Они все разом закивали. По лицам парней было видно, что они уже рвутся в бой. Или скорее на поиски этой своей Танюшки.
* * *
Уходили по темноте. С некоторых пор Григорий начал любить темноту. Не так жарко, не так ярко. А главное – шкура не зудит.
Митяй шел хоть и медленно, но сам. Сева держался рядом, то и дело поглядывал на Митяя. Григорий его понимал, парню хочется подробностей, как можно больше хочется узнать про Танюшку. Особенно сейчас, когда стало ясно, что девочка жива. Когда доктор подтвердил, что ее не пытали в той операционной, а наоборот спасали. Путь по приказу фон Клейста, но ведь спасали!
А Григорий думал о другом. И даже не о том, из-за чего упырина оставил девочку в живых. Он думал о том, что может сделать с Танюшкой фон Клейст ради этих своих экспериментов. А в том, что эксперименты будут, он даже не сомневался, шкурой чуял. Уж не потому ли, что под шкурой этой теперь текла и удивительная кровь мертворожденных.
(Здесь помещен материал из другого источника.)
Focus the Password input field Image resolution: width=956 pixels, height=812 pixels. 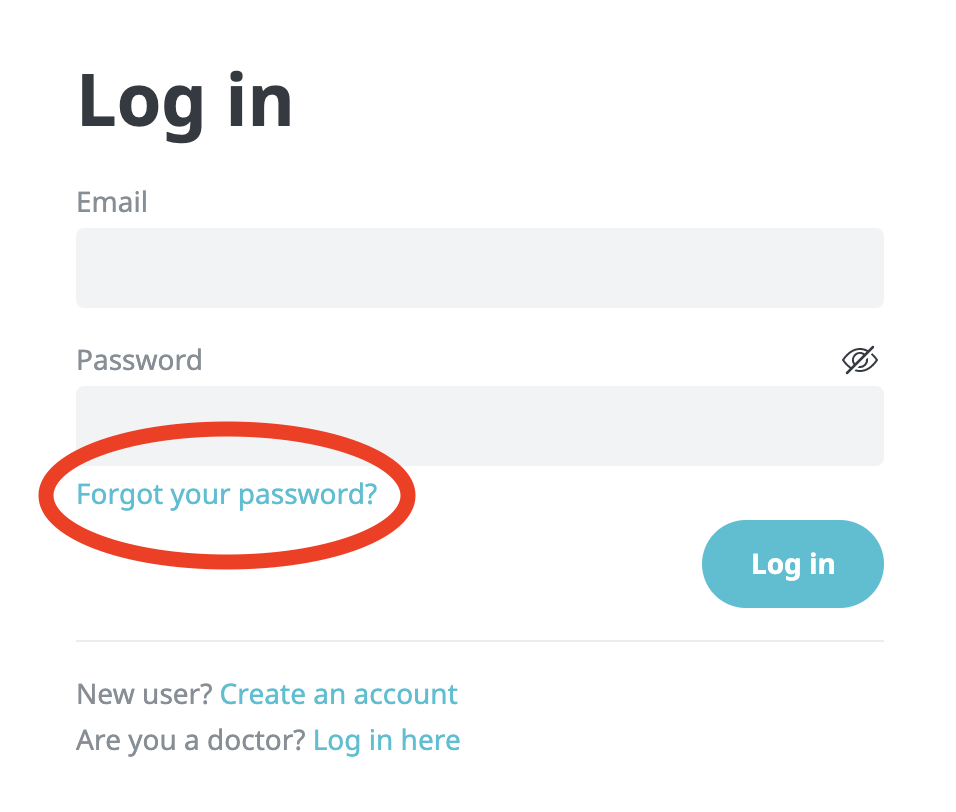point(480,426)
Эх, разбираться с этим всем еще и разбираться! Изучать самого себя как великую диковину! Но это уже потом, когда разберется с врагами. Со всеми своими врагами…
И еще одно плохо: нет у них никакого плана. Идут они, считай, куда глаза глядят. Упырь, бывший следователь и два несмышленых пацана. Хорош отряд, ничего не скажешь. Пацаны, ясное дело, рвутся в Гремучий ручей. Да только Григорий их туда ни за что не отпустит. Хватит с него самодеятельности! Без плана в усадьбу соваться нельзя.
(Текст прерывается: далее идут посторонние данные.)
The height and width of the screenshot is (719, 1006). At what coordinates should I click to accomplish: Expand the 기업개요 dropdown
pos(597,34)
И без информации. Влас тогда правильный вопрос задал. Откуда взялось столько упырей? Ирминых они уже давным-давно перебили. Фон Клейст всегда был осторожен. Башка Клауса у Власа в вещмешке. Кто тогда?
В животе заурчало, но есть пока не хотелось. Ни обычной еды, ни… упыриной. Интересно, надолго ли его хватит? И что потом, когда голод припрет к стенке? Конечно, можно охотиться на фрицев. Этих жалко ровно так же, как и зайцев. Пожалуй, зайцев даже жальче. А когда закончится война? Что с ним станет?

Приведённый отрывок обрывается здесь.